— Description of the task —
Reproduce the records below exactly from their first line through the line containing "Task: Open the Other dropdown menu", omitting all pictures.

— Data records —
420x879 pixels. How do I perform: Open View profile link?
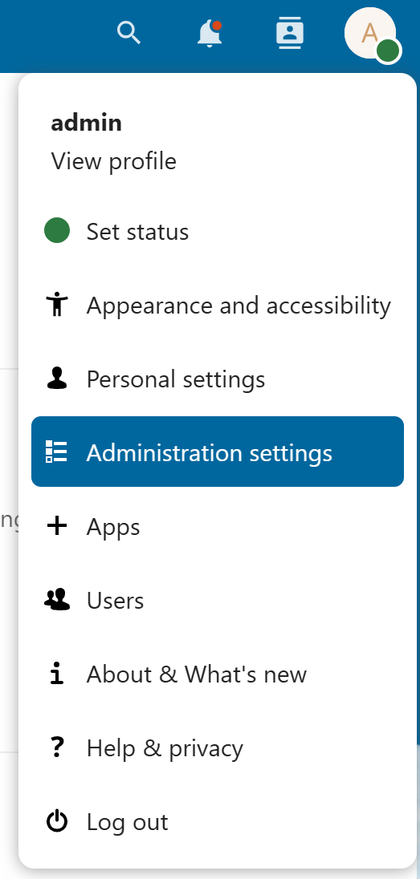[113, 161]
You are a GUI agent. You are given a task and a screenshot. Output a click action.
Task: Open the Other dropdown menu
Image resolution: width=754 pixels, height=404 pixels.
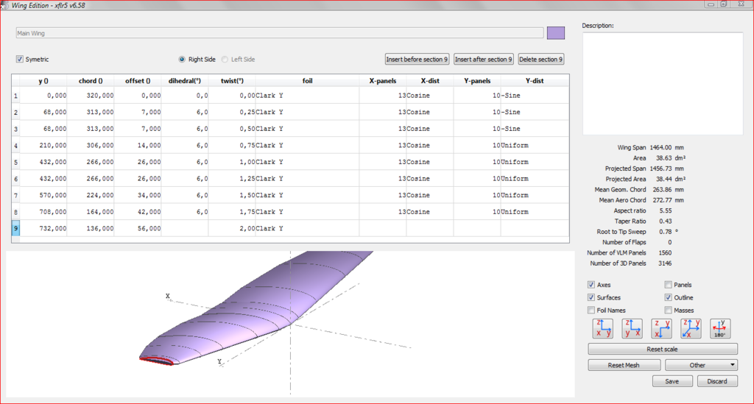click(x=701, y=365)
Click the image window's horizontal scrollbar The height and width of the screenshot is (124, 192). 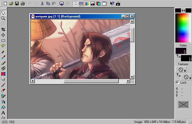91,81
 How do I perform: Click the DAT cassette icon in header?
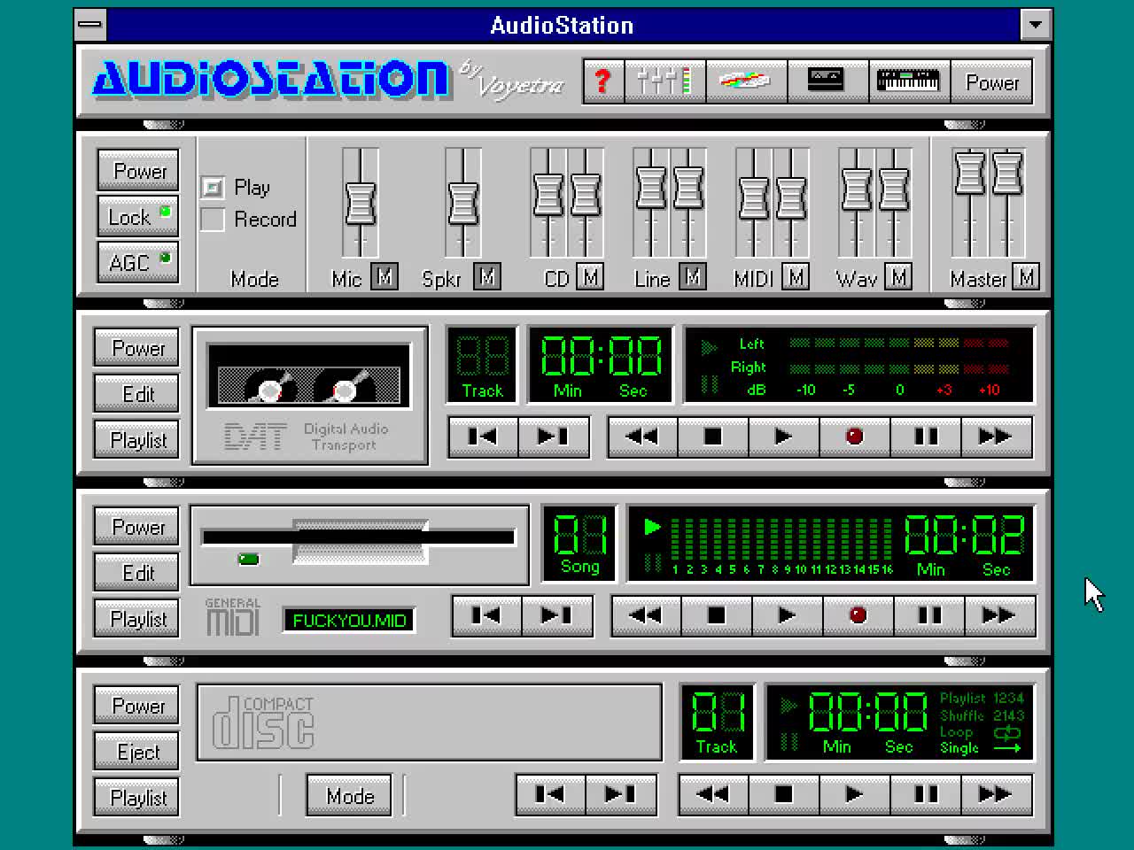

— Written solution —
420x879 pixels. How do I perform: Open View profile link?
[113, 161]
You are a GUI agent. You are given a task and a screenshot. Output a click action.
Task: Open the Other dropdown menu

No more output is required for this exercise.